To już trzecia odsłona ujawniania nagrań wpływowych polityków, szefów państwowych instytucji i prezesów spółek Skarbu Państwa. Mimo wcześniejszych obaw władz spółki wydającej tygodnik, w efekcie publikacji nagrań nie doszło do utraty reklamodawców, co zagrozić mogło sytuacji finansowej tygodnika „Wprost”.
Jak pisze portal wirtualnemedia.pl:
Większość zamieszczanych we „Wprost” reklam pochodzi od spółek z udziałem Skarbu Państwa. Regularnie we „Wprost” pojawiają się reklamy największych spółek z branży energetyczno-paliwowej jak PKN Orlen, KGHM, PGE i PGNiG, a materiały promocyjne od PKO BP i Poczty Polskiej. A jedną z ujawnionych przez „Wprost” rozmów była ta toczona przez prezesa PKN Orlen Jacka Krawca.
Mimo to, w opublikowanym w ubiegłym tygodniu komunikacie AWR Wprost – wydawcy tygodnika podano, że:
…w okresie od dnia ujawnienia treści nagrań spółka nie odnotowała spadku przychodów z tytułu sprzedaży powierzchni reklamowej”, a także, iż „nie zaszły żadne konkretne zdarzenia, które uzasadniałyby przewidywanie spadku przychodów spółki z tytułu sprzedaży powierzchni reklamowej z powodu zaistniałej sytuacji. Pozytywny natomiast dla AWR aspekt związany ze sprawą ujawnienia treści nagrań zarząd AWR dostrzega w znaczącym zwiększeniu sprzedaży egzemplarzowej tygodnika „Wprost”.

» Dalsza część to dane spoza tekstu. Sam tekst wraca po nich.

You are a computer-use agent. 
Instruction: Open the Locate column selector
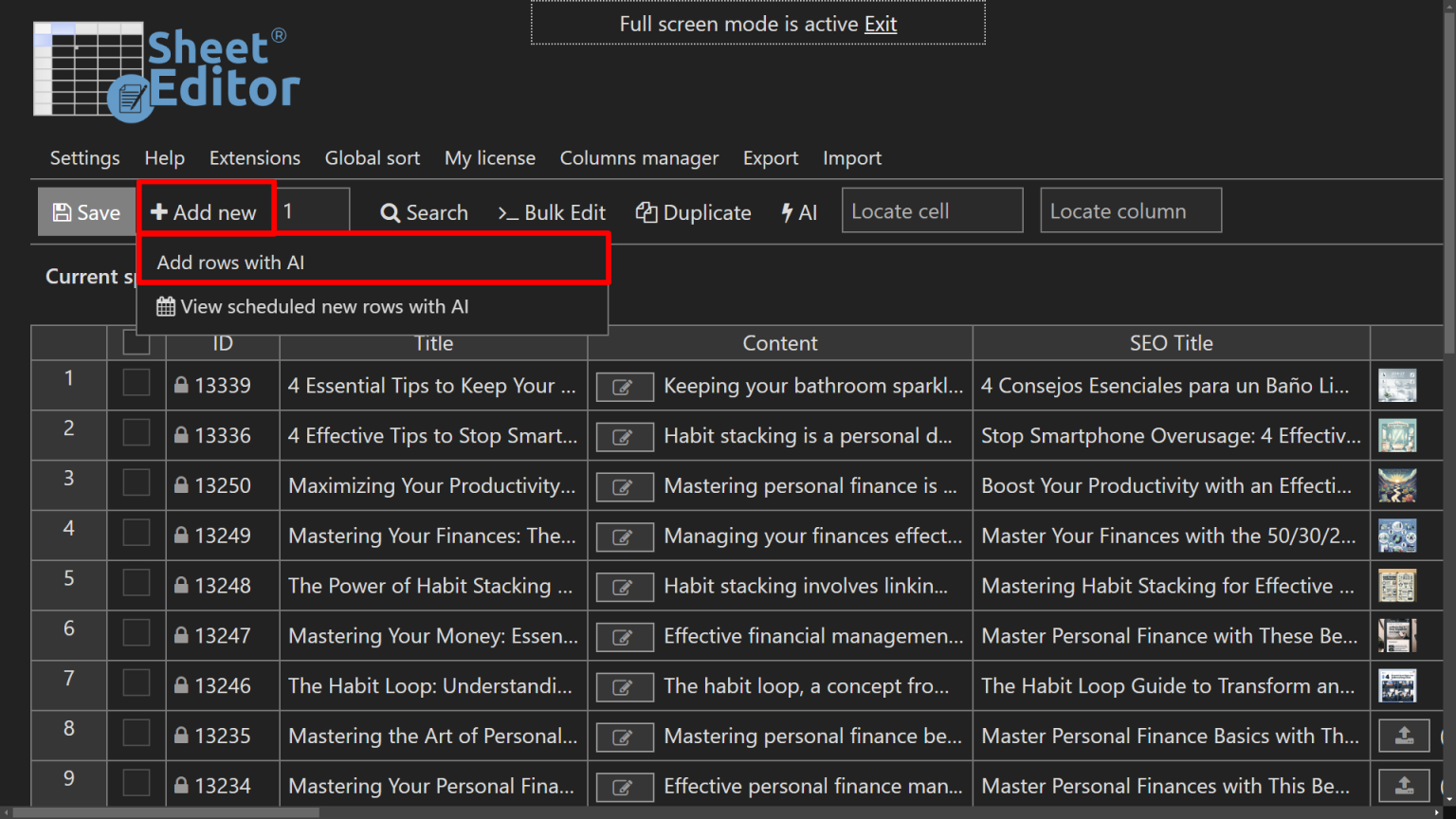point(1130,210)
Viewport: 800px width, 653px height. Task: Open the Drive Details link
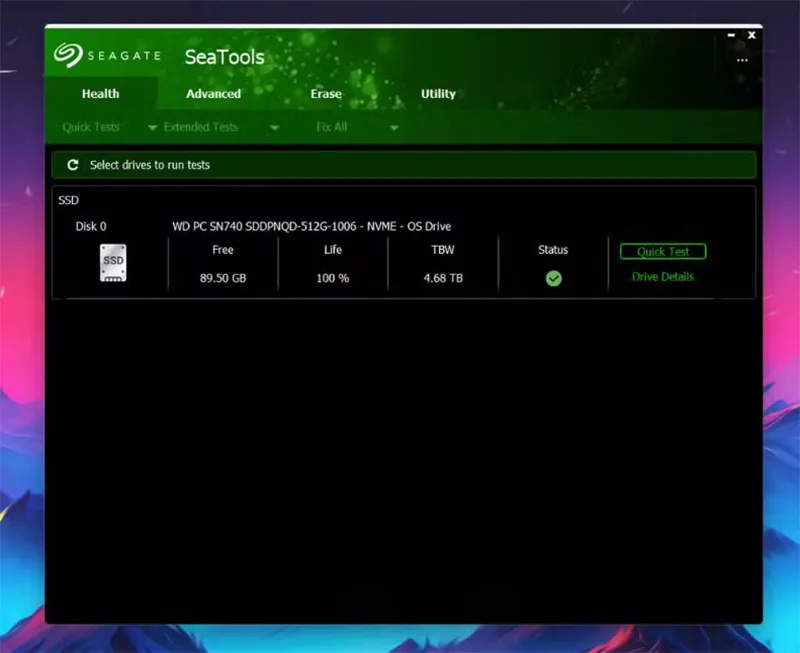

Pierwszy numer tygodnika „Wprost” z nagraniami wpływowych polityków został wydany w zwiększonym nakładzie – 163 tys egz. Kolejny numer z 24 czerwca ukazał się w nakładzie 300 tys. egz. – prawie dwukrotnie wyższym niż ten sprzed tygodnia – mimo to już w pierwszym dniu sprzedaży brakowało gazety w kioskach. w I kwartale br. średni nakład pisma wynosił 122 545 tys. egz., a średnia sprzedaż ogółem – 51 401 egz.